--- INPUT DATA ---

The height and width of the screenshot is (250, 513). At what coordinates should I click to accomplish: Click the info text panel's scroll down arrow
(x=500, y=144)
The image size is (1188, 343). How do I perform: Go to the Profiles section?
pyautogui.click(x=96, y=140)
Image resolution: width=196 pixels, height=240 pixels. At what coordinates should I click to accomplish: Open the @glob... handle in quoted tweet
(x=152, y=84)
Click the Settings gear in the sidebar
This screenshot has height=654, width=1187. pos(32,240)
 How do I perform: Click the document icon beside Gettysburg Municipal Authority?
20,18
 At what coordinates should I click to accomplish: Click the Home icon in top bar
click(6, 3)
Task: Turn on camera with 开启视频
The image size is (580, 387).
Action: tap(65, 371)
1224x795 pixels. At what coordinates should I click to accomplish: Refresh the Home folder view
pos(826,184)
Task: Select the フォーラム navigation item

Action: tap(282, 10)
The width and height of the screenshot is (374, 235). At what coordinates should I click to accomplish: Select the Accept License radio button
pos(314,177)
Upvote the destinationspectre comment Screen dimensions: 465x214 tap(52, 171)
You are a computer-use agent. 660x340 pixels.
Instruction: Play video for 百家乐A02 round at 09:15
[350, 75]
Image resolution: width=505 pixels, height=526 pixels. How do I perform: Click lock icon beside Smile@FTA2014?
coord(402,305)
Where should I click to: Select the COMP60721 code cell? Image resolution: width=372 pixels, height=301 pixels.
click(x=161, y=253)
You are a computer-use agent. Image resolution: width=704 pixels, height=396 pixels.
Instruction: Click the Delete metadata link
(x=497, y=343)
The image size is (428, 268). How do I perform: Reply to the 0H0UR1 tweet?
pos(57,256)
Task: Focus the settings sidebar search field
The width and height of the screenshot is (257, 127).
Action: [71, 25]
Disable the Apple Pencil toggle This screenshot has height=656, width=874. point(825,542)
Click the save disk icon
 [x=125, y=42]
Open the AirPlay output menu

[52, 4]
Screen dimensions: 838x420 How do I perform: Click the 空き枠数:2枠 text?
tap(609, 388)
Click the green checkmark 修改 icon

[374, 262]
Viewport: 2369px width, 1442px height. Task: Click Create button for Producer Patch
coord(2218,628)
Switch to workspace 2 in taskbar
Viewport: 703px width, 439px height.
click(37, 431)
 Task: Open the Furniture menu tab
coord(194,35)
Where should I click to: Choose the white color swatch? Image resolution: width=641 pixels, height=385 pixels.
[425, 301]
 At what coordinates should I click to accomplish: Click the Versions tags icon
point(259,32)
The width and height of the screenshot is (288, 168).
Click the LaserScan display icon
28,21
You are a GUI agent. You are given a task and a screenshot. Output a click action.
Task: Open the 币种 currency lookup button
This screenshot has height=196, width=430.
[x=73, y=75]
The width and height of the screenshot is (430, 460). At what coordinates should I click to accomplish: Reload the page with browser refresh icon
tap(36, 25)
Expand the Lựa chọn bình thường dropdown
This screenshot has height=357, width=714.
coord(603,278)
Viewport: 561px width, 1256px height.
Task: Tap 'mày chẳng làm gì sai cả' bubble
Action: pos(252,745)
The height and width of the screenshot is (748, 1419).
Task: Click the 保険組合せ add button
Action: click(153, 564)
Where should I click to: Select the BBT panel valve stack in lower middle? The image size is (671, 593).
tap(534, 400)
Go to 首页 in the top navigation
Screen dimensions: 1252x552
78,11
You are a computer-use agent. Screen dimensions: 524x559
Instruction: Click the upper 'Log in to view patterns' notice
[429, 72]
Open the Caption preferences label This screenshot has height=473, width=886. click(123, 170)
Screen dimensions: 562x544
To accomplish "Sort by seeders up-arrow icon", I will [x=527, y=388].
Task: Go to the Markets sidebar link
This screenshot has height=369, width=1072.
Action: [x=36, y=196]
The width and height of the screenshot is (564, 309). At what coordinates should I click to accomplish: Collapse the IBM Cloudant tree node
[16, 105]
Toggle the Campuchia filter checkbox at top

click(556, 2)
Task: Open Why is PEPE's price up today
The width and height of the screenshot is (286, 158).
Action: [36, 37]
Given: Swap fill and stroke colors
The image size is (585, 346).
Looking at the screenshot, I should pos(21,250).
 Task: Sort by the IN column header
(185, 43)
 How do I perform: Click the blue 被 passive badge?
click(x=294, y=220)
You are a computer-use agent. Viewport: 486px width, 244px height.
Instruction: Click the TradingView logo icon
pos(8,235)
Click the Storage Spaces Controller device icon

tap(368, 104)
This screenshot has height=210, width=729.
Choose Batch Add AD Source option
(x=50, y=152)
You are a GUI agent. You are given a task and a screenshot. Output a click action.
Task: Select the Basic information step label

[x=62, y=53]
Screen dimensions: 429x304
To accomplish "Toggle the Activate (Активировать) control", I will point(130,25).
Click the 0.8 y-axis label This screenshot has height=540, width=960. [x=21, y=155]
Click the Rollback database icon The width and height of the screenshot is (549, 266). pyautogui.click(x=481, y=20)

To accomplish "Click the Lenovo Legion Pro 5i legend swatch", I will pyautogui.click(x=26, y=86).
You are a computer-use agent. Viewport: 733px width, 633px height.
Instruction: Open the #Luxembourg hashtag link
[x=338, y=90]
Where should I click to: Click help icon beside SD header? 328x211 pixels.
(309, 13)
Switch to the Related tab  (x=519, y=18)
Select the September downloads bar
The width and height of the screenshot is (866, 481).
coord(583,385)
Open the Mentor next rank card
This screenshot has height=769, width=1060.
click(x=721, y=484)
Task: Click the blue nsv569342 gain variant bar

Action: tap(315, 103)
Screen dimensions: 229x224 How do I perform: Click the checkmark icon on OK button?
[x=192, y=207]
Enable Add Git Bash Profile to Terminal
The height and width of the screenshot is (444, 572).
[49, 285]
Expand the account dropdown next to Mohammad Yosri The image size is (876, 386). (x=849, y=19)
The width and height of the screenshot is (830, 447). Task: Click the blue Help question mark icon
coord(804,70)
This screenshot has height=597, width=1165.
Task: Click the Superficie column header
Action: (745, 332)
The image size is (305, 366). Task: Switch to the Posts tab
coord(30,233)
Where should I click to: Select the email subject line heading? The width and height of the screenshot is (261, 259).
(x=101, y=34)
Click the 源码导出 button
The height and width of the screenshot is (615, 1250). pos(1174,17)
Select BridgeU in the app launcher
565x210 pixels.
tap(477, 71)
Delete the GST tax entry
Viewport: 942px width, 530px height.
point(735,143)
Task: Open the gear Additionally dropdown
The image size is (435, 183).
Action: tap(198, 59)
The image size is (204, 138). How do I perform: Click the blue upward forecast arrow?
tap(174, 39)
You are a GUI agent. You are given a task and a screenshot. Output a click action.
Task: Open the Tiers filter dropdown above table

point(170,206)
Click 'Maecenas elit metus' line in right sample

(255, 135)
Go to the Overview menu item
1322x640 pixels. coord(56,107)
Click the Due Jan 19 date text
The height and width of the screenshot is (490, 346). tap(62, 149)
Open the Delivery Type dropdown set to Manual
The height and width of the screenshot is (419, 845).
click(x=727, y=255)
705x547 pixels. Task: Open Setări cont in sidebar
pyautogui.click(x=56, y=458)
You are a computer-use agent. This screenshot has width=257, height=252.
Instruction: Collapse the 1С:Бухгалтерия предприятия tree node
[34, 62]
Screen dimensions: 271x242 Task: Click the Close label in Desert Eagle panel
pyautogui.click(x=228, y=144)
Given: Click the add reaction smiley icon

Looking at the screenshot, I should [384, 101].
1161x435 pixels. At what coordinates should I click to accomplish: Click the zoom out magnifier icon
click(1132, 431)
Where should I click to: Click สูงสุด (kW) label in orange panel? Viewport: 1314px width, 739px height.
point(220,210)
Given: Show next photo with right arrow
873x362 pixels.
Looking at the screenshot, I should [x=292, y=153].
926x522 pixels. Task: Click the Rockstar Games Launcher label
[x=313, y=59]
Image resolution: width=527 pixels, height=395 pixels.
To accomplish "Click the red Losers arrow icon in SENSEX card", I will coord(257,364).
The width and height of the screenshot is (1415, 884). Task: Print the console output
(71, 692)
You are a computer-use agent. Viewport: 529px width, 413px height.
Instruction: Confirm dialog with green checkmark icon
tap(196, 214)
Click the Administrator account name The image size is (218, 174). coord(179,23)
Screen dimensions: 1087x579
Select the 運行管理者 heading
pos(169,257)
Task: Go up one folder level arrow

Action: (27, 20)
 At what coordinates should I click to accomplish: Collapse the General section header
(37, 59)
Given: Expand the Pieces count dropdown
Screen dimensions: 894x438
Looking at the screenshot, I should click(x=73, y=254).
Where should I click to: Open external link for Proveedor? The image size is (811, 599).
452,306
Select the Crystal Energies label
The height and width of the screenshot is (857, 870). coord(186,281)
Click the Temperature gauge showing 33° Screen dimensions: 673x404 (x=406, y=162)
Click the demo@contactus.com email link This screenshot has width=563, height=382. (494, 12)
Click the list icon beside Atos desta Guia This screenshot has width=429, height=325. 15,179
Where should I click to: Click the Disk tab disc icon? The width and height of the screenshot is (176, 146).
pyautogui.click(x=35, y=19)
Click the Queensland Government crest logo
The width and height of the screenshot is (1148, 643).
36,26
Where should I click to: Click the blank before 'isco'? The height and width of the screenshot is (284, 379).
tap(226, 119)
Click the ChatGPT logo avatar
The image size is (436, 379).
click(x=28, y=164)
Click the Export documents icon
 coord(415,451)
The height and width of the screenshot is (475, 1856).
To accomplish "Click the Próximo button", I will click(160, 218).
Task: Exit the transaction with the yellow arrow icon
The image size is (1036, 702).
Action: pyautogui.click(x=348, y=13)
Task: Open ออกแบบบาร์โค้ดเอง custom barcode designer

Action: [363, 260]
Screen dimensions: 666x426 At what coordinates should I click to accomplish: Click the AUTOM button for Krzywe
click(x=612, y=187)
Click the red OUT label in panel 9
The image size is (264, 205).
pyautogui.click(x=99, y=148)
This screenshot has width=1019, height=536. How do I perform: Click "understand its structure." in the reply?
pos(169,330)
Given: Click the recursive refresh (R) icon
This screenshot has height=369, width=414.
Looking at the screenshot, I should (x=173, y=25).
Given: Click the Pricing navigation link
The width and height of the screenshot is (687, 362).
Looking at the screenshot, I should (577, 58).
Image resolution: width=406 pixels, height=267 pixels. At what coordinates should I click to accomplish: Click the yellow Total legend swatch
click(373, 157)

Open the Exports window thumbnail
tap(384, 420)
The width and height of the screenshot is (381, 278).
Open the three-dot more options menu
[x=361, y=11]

---

## ABOUT THIS EXERCISE
Which lines belong in the answer? Exactly those from the first line of the entries through the line holding "You are a computer-use agent. Image", inclusive, copied unchanged.

## WRITTEN RESPONSE
The height and width of the screenshot is (250, 513). At what coordinates should I click to accomplish: Click the info text panel's scroll down arrow
(x=500, y=144)
The image size is (1188, 343). How do I perform: Go to the Profiles section?
pyautogui.click(x=96, y=140)
Image resolution: width=196 pixels, height=240 pixels. At what coordinates should I click to accomplish: Open the @glob... handle in quoted tweet
(x=152, y=84)
Click the Settings gear in the sidebar
This screenshot has height=654, width=1187. pos(32,240)
 How do I perform: Click the document icon beside Gettysburg Municipal Authority?
20,18
 At what coordinates should I click to accomplish: Click the Home icon in top bar
click(6, 3)
Task: Turn on camera with 开启视频
The image size is (580, 387).
Action: tap(65, 371)
1224x795 pixels. At what coordinates should I click to accomplish: Refresh the Home folder view
pos(826,184)
Task: Select the フォーラム navigation item

Action: tap(282, 10)
The width and height of the screenshot is (374, 235). At what coordinates should I click to accomplish: Select the Accept License radio button
pos(314,177)
Upvote the destinationspectre comment Screen dimensions: 465x214 tap(52, 171)
You are a computer-use agent. 660x340 pixels.
Instruction: Play video for 百家乐A02 round at 09:15
[350, 75]
Image resolution: width=505 pixels, height=526 pixels. How do I perform: Click lock icon beside Smile@FTA2014?
coord(402,305)
Where should I click to: Select the COMP60721 code cell? Image resolution: width=372 pixels, height=301 pixels.
click(x=161, y=253)
You are a computer-use agent. Image resolution: width=704 pixels, height=396 pixels.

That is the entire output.